Recently I have discovered a treasure- Monopoly Electronic Banking. This has all the joy of monopoly with credit cards. I love it. When Wendy and Harley were visiting they played with us. I was quickly eliminated and it was a tight race until John finally (and surprisingly I thought) beat Wendy. The Kings told us we were their favorite game partners. Of course this is very positive and I was thrilled. When Harley was like- I just want to play games I could have shouted out loud with happiness.
So I wish I was playing games right now. I don't like playing games with everyone I've discovered. At my birthday party they had a survey style quiz about me and one of the questions was "what is Janae's favorite game?" I didn't know how to answer. Kent MacKay aptly put the answer "whatever game she wins." Isn't that everyone's favorite game? Since majority won instead of my answer I think Kent was right in this case- and he really is. But I don't like always winning- well I should rephrase that- I don't like it if I think I will win. I like there to be a challenge. With Jen and Steve I know I won't win ticket to ride because Steve ALWAYS wins that game.
I was starting to suspect that I might be too intense for some people. I have always liked a little banter- it doesn't have to carry over to real life. Once we played games with someone who said they "hated when people took everything so personally in games." We asked for an example and they said "like when they say they hate you in a game." I didn't fully understand how that was taking things personally- In the end that person was actually saying they took it personally. Since that time I occasionally just randomly tell the people that I am playing with that I hate them. I told Harley I hated him and blamed him for my loss in electronic banking. Just to say it.
Another pet peeve- people who say they don't want to win. They pretend they aren't competitive and then do everything they can to try to let their spouse win. I used to be sad when John wouldn't favor me in games, then one day he was like- you know it isn't fun losing. I am pretty confident that John does a good job in games without me. Gideon Burton once explained that the reason that Shakespeare did such a fantastic job in theater is that he lived in an extremely critical environment. The average Londoner went to the theater often and had lots of critical knowledge. Without this criticism he never would have achieved the greatness he did. People don't strive for perfection in artistic endeavors and theater for an uneducated audience. Similarly, the people who are always being supported by their well meaning spouse are never very good game players. Usually the opposite is true. It should insult their intelligence when their spouse thinks they can't win in a fair fight. Maybe they should take that more personally.

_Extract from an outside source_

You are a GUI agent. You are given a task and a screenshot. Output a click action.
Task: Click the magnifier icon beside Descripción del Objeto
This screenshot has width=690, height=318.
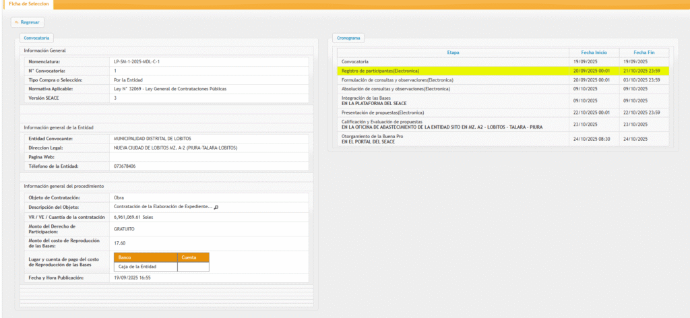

Being a married woman doesn't put me in the ideal demographic for gaming. I think if I was a 16 year old boy I would be more likely to like the games I tend to gravitate toward. Danielle is a big reason for that- she just wants to eat what we are playing with.
It's always difficult to find gaming partners. Sort of like it's difficult to find couple friends- it seems like you like one and not the other. Or one wants to play Rail Baron and the other will only play Skattergories or the Game of LIFE. Wendy and Harley and Jen and Steve are both great couple friends. With gaming couple friends you also need an equal interest in winning the game. What if one spouse just isn't good at the game? You can't have a regular gaming relationship with a couple where one spouse is just bad at it or grouchy.
Well tonight I would like to be playing a game with a competitive and competent couple who likes to trade and talk trash. We could play Monopoly Electronic Banking. Where is Ryan Hansen when we need him?